Greg doesn’t remember the episode, or most of the day Saturday until Wednesday when the hospital drugs started to wear off.
Greg cried when he was told what happened.
“It was pretty emotional,” he said. “It was tough to realize.”
He’s still trying to work through what happened that day, how things could have been different.
“Just one thing,” Joyce said. “Just one thing could have changed the whole situation for the worse.”
A quick glance at Greg today, and one couldn’t tell he’s suffered such a life-altering event.
There are no physical limitations or memory loss.
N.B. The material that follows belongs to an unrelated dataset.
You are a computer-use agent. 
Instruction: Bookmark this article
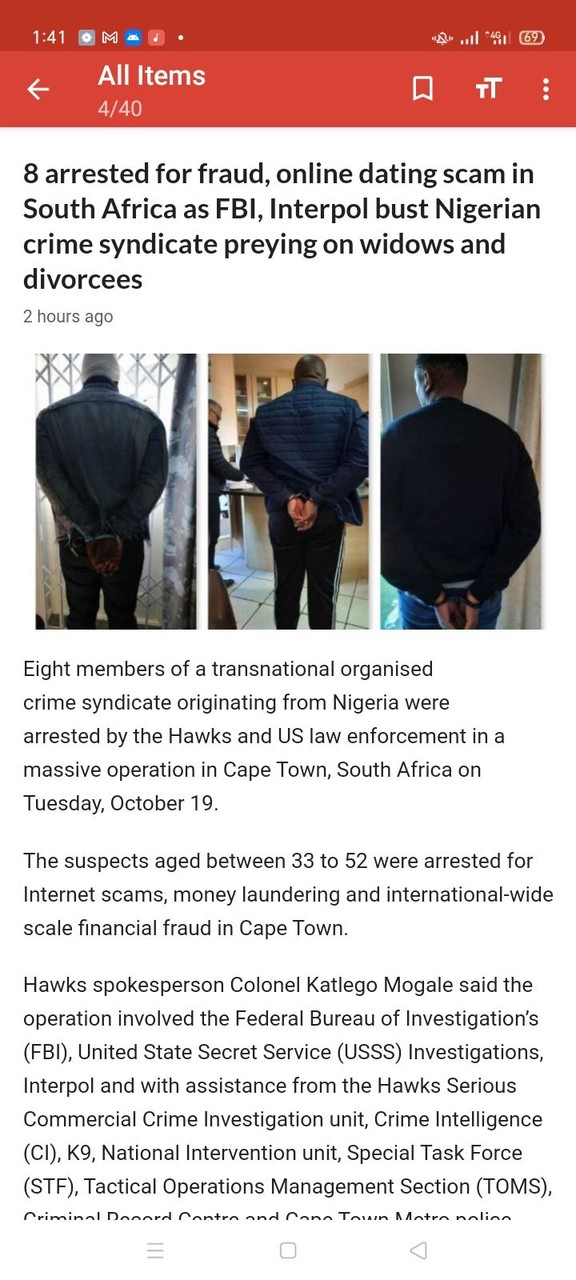423,90
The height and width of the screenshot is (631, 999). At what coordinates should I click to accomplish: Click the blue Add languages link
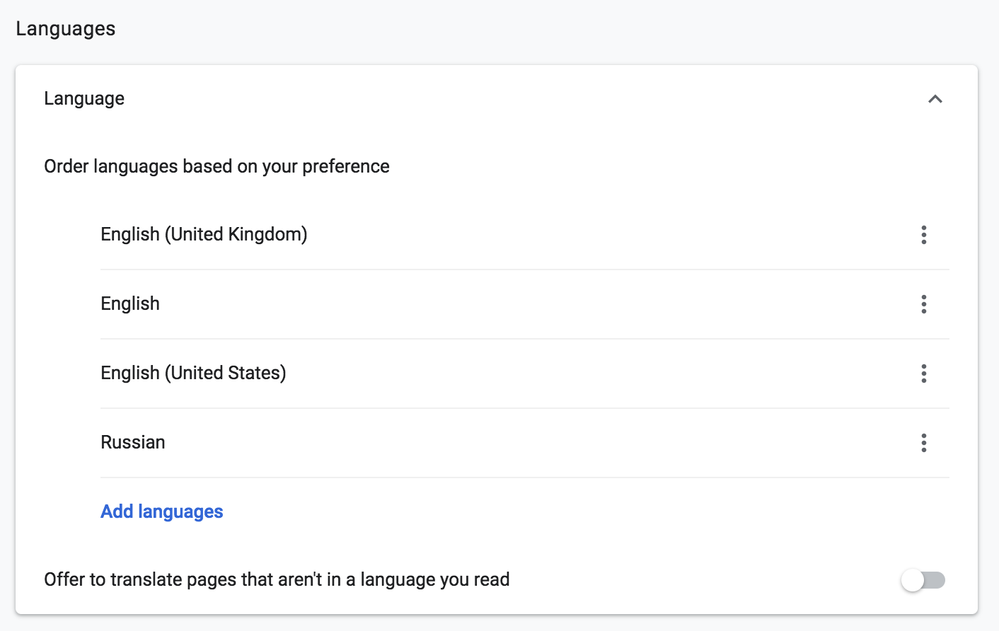pos(161,511)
The only evidence is a chipped tooth from the fall and a sore chest from CPR.
He embraces the trauma as a wake-up call to take life a bit slower.
He’s been retired for two years, but never really slowed down much. Now, he’s spending more time at home with his wife.
He’s trying not to feel guilty for taking a few minutes to sit down and do nothing.
And every morning after he wakes up, Greg thanks God he’s alive for another day, though he still thinks about why he was spared.
One thing for sure, though, is that Greg must tell his story.
“Things can happen so quick in life,” he said. “Make sure you have everything figured out in regard to your salvation. If you’re 15, 20 or 64, you don’t know how much time you have left...If through this, one person accepts God or realizes something is off in their life, it’s all worth it.”